Task prompt:
In every line of the entries below, swap "Image resolution" for "Canvas size" and reproduce everything else unchanged.

Raw data:
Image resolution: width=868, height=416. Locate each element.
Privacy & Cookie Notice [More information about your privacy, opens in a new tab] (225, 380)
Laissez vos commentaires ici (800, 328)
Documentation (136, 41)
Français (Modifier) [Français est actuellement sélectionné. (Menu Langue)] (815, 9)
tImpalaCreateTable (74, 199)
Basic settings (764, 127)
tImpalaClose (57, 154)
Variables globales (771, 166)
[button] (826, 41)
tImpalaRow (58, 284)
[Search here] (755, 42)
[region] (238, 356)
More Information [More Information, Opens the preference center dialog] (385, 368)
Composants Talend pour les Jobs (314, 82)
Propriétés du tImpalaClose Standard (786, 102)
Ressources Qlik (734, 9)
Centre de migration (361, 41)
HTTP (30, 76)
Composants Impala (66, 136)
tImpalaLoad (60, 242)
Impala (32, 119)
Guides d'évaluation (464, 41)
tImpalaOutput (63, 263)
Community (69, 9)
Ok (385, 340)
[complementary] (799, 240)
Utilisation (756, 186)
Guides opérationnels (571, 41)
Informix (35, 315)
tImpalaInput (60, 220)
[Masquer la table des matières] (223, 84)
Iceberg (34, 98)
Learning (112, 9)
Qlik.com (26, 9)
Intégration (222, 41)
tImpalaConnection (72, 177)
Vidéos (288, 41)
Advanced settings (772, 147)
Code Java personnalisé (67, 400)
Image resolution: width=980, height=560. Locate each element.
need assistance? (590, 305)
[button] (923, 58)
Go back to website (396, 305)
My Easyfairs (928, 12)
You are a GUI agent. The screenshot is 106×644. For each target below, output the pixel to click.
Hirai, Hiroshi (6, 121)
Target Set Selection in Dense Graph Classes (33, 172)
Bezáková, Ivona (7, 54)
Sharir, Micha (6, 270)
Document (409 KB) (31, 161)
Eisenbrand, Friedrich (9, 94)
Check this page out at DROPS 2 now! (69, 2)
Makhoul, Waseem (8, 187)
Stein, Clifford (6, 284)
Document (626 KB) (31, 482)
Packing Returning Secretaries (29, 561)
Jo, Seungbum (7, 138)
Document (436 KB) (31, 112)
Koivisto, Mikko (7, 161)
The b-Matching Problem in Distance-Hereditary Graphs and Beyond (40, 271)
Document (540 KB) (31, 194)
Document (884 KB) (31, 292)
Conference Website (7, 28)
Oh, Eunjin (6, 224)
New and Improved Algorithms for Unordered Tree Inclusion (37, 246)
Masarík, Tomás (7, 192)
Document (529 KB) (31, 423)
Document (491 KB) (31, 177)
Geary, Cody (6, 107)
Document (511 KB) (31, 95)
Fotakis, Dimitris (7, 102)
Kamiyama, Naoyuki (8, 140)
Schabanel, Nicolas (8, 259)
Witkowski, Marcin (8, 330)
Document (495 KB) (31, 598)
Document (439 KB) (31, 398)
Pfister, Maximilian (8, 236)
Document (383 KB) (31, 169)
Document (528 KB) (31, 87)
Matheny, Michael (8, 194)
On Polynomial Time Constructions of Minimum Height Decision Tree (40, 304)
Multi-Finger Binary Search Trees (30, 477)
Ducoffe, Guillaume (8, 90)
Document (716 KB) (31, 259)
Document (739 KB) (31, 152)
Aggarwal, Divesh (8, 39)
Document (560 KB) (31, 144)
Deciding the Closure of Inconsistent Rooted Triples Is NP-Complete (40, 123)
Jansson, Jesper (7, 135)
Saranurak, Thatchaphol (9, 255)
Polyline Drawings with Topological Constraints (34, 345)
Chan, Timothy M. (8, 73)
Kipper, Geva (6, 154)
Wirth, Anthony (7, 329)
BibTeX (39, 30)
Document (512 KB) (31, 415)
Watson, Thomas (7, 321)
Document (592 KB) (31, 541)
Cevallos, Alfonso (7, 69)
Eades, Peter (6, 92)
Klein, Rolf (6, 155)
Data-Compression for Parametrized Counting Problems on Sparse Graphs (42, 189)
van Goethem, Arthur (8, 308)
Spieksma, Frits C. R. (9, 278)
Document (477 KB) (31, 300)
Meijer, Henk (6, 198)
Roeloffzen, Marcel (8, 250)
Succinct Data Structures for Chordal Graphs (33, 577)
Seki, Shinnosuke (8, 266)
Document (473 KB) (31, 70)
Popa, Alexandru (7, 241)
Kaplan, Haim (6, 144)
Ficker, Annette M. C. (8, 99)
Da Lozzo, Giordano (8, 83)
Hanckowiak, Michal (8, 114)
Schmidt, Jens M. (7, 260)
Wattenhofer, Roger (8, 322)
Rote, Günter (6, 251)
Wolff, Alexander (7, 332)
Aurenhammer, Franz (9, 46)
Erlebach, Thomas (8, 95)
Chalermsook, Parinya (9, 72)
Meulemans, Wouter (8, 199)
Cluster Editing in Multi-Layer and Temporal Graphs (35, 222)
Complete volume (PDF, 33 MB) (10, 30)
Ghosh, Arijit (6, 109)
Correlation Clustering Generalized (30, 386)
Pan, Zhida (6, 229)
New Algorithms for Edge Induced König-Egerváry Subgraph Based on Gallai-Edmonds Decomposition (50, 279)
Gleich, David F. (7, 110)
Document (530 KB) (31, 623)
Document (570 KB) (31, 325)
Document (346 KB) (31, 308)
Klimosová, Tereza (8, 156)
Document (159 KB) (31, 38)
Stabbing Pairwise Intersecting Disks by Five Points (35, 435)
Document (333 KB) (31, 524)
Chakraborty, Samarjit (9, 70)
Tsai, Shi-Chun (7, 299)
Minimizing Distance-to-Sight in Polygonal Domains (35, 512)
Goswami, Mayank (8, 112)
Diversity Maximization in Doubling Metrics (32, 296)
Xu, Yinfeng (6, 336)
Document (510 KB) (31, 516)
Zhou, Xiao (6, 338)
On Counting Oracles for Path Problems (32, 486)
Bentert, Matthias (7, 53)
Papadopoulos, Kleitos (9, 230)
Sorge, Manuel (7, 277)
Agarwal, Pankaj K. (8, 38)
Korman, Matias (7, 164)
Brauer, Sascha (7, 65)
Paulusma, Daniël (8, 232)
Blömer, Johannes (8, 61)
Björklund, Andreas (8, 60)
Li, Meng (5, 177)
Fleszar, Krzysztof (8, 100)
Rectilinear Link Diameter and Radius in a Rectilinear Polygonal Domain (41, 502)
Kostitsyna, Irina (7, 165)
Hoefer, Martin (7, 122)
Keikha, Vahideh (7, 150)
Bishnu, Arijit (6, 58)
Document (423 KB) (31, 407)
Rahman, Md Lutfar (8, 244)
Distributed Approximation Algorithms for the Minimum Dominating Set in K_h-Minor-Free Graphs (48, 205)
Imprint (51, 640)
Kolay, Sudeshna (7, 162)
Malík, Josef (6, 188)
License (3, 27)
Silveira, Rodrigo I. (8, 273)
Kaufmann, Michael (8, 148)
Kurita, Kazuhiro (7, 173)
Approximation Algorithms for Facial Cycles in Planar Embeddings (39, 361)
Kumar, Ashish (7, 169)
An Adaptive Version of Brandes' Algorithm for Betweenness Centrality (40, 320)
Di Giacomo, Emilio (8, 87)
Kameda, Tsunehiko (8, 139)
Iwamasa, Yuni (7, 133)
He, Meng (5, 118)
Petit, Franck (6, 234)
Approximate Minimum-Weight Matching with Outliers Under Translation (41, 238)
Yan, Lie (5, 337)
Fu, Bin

Solution to this task:
Canvas size: width=868, height=416. Locate each element.
Privacy & Cookie Notice [More information about your privacy, opens in a new tab] (225, 380)
Laissez vos commentaires ici (800, 328)
Documentation (136, 41)
Français (Modifier) [Français est actuellement sélectionné. (Menu Langue)] (815, 9)
tImpalaCreateTable (74, 199)
Basic settings (764, 127)
tImpalaClose (57, 154)
Variables globales (771, 166)
[button] (826, 41)
tImpalaRow (58, 284)
[Search here] (755, 42)
[region] (238, 356)
More Information [More Information, Opens the preference center dialog] (385, 368)
Composants Talend pour les Jobs (314, 82)
Propriétés du tImpalaClose Standard (786, 102)
Ressources Qlik (734, 9)
Centre de migration (361, 41)
HTTP (30, 76)
Composants Impala (66, 136)
tImpalaLoad (60, 242)
Impala (32, 119)
Guides d'évaluation (464, 41)
tImpalaOutput (63, 263)
Community (69, 9)
Ok (385, 340)
[complementary] (799, 240)
Utilisation (756, 186)
Guides opérationnels (571, 41)
Informix (35, 315)
tImpalaInput (60, 220)
[Masquer la table des matières] (223, 84)
Iceberg (34, 98)
Learning (112, 9)
Qlik.com (26, 9)
Intégration (222, 41)
tImpalaConnection (72, 177)
Vidéos (288, 41)
Advanced settings (772, 147)
Code Java personnalisé (67, 400)
Canvas size: width=980, height=560. Locate each element.
need assistance? (590, 305)
[button] (923, 58)
Go back to website (396, 305)
My Easyfairs (928, 12)
You are a GUI agent. The screenshot is 106×644. For each target below, output the pixel to click.
Hirai, Hiroshi (6, 121)
Target Set Selection in Dense Graph Classes (33, 172)
Bezáková, Ivona (7, 54)
Sharir, Micha (6, 270)
Document (409 KB) (31, 161)
Eisenbrand, Friedrich (9, 94)
Check this page out at DROPS 2 now! (69, 2)
Makhoul, Waseem (8, 187)
Stein, Clifford (6, 284)
Document (626 KB) (31, 482)
Packing Returning Secretaries (29, 561)
Jo, Seungbum (7, 138)
Document (436 KB) (31, 112)
Koivisto, Mikko (7, 161)
The b-Matching Problem in Distance-Hereditary Graphs and Beyond (40, 271)
Document (540 KB) (31, 194)
Document (884 KB) (31, 292)
Conference Website (7, 28)
Oh, Eunjin (6, 224)
New and Improved Algorithms for Unordered Tree Inclusion (37, 246)
Masarík, Tomás (7, 192)
Document (529 KB) (31, 423)
Document (491 KB) (31, 177)
Geary, Cody (6, 107)
Document (511 KB) (31, 95)
Fotakis, Dimitris (7, 102)
Kamiyama, Naoyuki (8, 140)
Schabanel, Nicolas (8, 259)
Witkowski, Marcin (8, 330)
Document (495 KB) (31, 598)
Document (439 KB) (31, 398)
Pfister, Maximilian (8, 236)
Document (383 KB) (31, 169)
Document (528 KB) (31, 87)
Matheny, Michael (8, 194)
On Polynomial Time Constructions of Minimum Height Decision Tree (40, 304)
Multi-Finger Binary Search Trees (30, 477)
Ducoffe, Guillaume (8, 90)
Document (716 KB) (31, 259)
Document (739 KB) (31, 152)
Aggarwal, Divesh (8, 39)
Document (560 KB) (31, 144)
Deciding the Closure of Inconsistent Rooted Triples Is NP-Complete (40, 123)
Jansson, Jesper (7, 135)
Saranurak, Thatchaphol (9, 255)
Polyline Drawings with Topological Constraints (34, 345)
Chan, Timothy M. (8, 73)
Kipper, Geva (6, 154)
Wirth, Anthony (7, 329)
BibTeX (39, 30)
Document (512 KB) (31, 415)
Watson, Thomas (7, 321)
Document (592 KB) (31, 541)
Cevallos, Alfonso (7, 69)
Eades, Peter (6, 92)
Klein, Rolf (6, 155)
Data-Compression for Parametrized Counting Problems on Sparse Graphs (42, 189)
van Goethem, Arthur (8, 308)
Spieksma, Frits C. R. (9, 278)
Document (477 KB) (31, 300)
Meijer, Henk (6, 198)
Roeloffzen, Marcel (8, 250)
Succinct Data Structures for Chordal Graphs (33, 577)
Seki, Shinnosuke (8, 266)
Document (473 KB) (31, 70)
Popa, Alexandru (7, 241)
Kaplan, Haim (6, 144)
Ficker, Annette M. C. (8, 99)
Da Lozzo, Giordano (8, 83)
Hanckowiak, Michal (8, 114)
Schmidt, Jens M. (7, 260)
Wattenhofer, Roger (8, 322)
Rote, Günter (6, 251)
Wolff, Alexander (7, 332)
Aurenhammer, Franz (9, 46)
Erlebach, Thomas (8, 95)
Chalermsook, Parinya (9, 72)
Meulemans, Wouter (8, 199)
Cluster Editing in Multi-Layer and Temporal Graphs (35, 222)
Complete volume (PDF, 33 MB) (10, 30)
Ghosh, Arijit (6, 109)
Correlation Clustering Generalized (30, 386)
Pan, Zhida (6, 229)
New Algorithms for Edge Induced König-Egerváry Subgraph Based on Gallai-Edmonds Decomposition (50, 279)
Gleich, David F. (7, 110)
Document (530 KB) (31, 623)
Document (570 KB) (31, 325)
Document (346 KB) (31, 308)
Klimosová, Tereza (8, 156)
Document (159 KB) (31, 38)
Stabbing Pairwise Intersecting Disks by Five Points (35, 435)
Document (333 KB) (31, 524)
Chakraborty, Samarjit (9, 70)
Tsai, Shi-Chun (7, 299)
Minimizing Distance-to-Sight in Polygonal Domains (35, 512)
Goswami, Mayank (8, 112)
Diversity Maximization in Doubling Metrics (32, 296)
Xu, Yinfeng (6, 336)
Document (510 KB) (31, 516)
Zhou, Xiao (6, 338)
On Counting Oracles for Path Problems (32, 486)
Bentert, Matthias (7, 53)
Papadopoulos, Kleitos (9, 230)
Sorge, Manuel (7, 277)
Agarwal, Pankaj K. (8, 38)
Korman, Matias (7, 164)
Brauer, Sascha (7, 65)
Paulusma, Daniël (8, 232)
Blömer, Johannes (8, 61)
Björklund, Andreas (8, 60)
Li, Meng (5, 177)
Fleszar, Krzysztof (8, 100)
Rectilinear Link Diameter and Radius in a Rectilinear Polygonal Domain (41, 502)
Kostitsyna, Irina (7, 165)
Hoefer, Martin (7, 122)
Keikha, Vahideh (7, 150)
Bishnu, Arijit (6, 58)
Document (423 KB) (31, 407)
Rahman, Md Lutfar (8, 244)
Distributed Approximation Algorithms for the Minimum Dominating Set in K_h-Minor-Free Graphs (48, 205)
Imprint (51, 640)
Kolay, Sudeshna (7, 162)
Malík, Josef (6, 188)
License (3, 27)
Silveira, Rodrigo I. (8, 273)
Kaufmann, Michael (8, 148)
Kurita, Kazuhiro (7, 173)
Approximation Algorithms for Facial Cycles in Planar Embeddings (39, 361)
Kumar, Ashish (7, 169)
An Adaptive Version of Brandes' Algorithm for Betweenness Centrality (40, 320)
Di Giacomo, Emilio (8, 87)
Kameda, Tsunehiko (8, 139)
Iwamasa, Yuni (7, 133)
He, Meng (5, 118)
Petit, Franck (6, 234)
Approximate Minimum-Weight Matching with Outliers Under Translation (41, 238)
Yan, Lie (5, 337)
Fu, Bin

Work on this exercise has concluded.